时间:2024-01-23 09:34:55  作者:灰谷
  许莼却整个人已都贴在了谢翊身上,夏日衣裳薄,他热腾腾身躯贴着谢翊只黏着不放:“九哥也是我老师,九哥不教我谁教我呢,明日子静哥笑话我多不好。九哥给我点提示。”
  谢翊被他蹭得身也热了,却也舍不得推开他,只好往龙椅一侧挪了挪,许莼果然立刻便挨着坐了下来靠着他笑,谢翊道:“你这已破题破了七八分了,这还有什么想不到的。我只问你,这瓦氏究竟品行如何,我们也不知,俸氏是否真的子弟果真有优秀的,我们也未可知。朝廷贸然介入,若是选了个残暴昏庸的,恐怕反而会激起当地民众反感,要知道那里山多匪多,不靠土司自治,朝廷两面不是人。”
  许莼道:“对。”
  谢翊道:“因此,土司的最佳人选,就是最能够镇压得住场面的人来做这个土司,无论男女。”
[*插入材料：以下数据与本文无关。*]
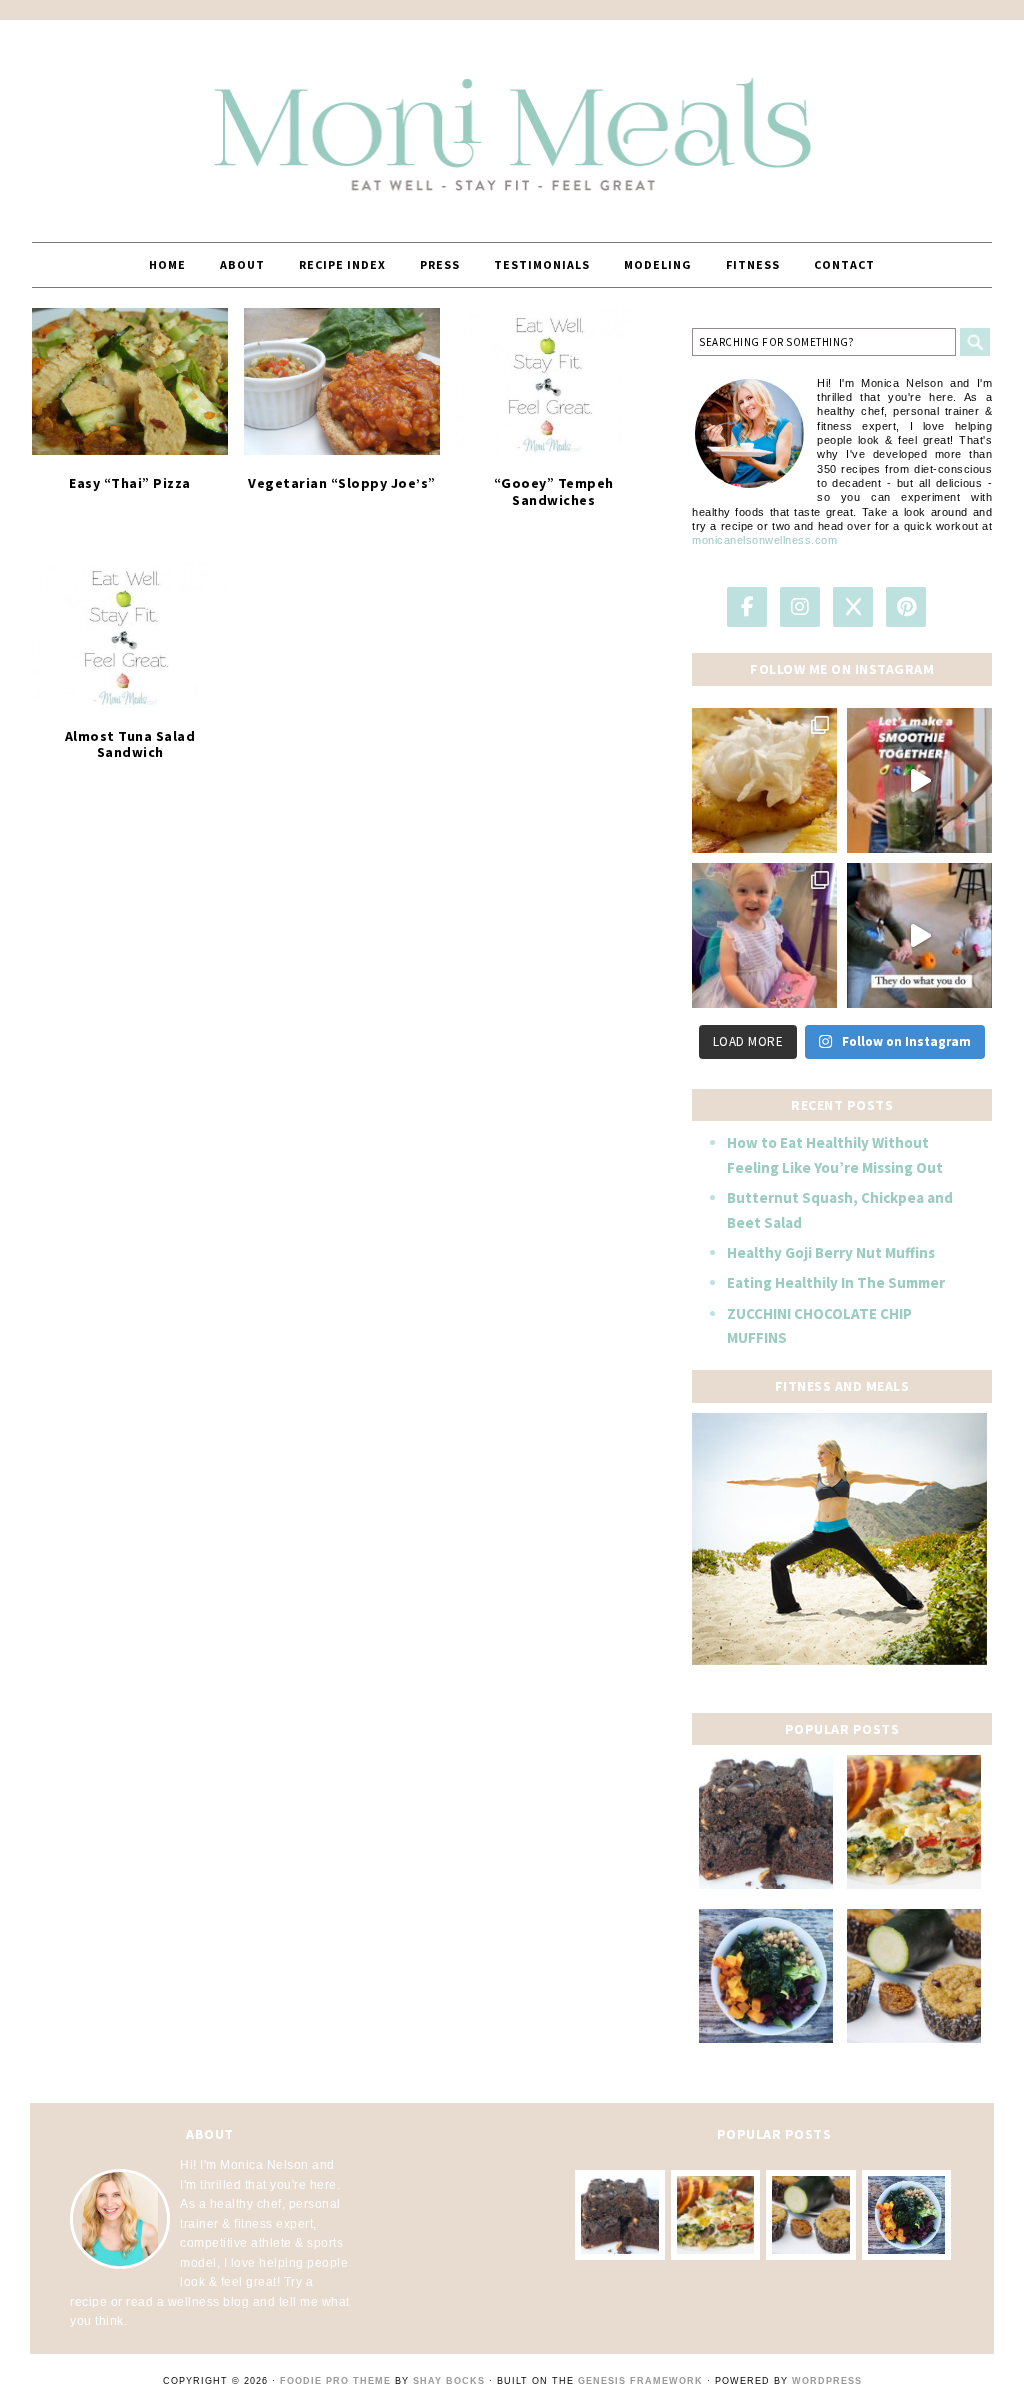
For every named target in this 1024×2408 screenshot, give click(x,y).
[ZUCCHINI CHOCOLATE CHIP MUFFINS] (914, 1976)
  “如今一切都在平静的海面之下暗流汹涌,到底是龙是蛇,还未可知。究竟实力如何、手段如何、品行如何,待百姓如何,那时候才看得出来。”
  许莼道:“对,所以九哥这其实是给瓦氏机会?若是朝廷真的复旨从俸氏侄子中择选嗣子,这瓦夫人就一点机会都没有了,必定会作乱,朝廷就不得不出兵平乱讨逆了。”
  “而朝廷如果下旨立瓦氏,俸氏也要造反,不管朝廷下不下旨,那边必定都要乱。但如果朝廷下旨了,民众会认为是朝廷的旨意造成的大乱。”
  谢翊将那奏折往上放了道:“是,朝廷不复旨,等他们自己决出胜负,是龙还是鱼,他们得自己去抢。”
  许莼道:“九哥怎么不和臣子们说呢?”
  谢翊失笑:“帝王做事,怎还要和臣子解释?”
  许莼诧异:“那武英公他们的意思,其实是希望朝廷早做决定,早日介入,以免生乱吧?兵部把这么个告病请辞的小折子递到御前,其实就是含蓄提醒陛下了。”
  谢翊道:“三纲五常,是皇朝根本,朕不能明面上反对纲常伦理。因此礼部哪怕要立女土司,也要拉一层‘借职’的遮羞布。”
  “中央与地方,同样有着各种制衡,名义上中央要管地方,但实际上大量事务需要地方自决。在这种时候,无为便是有为。”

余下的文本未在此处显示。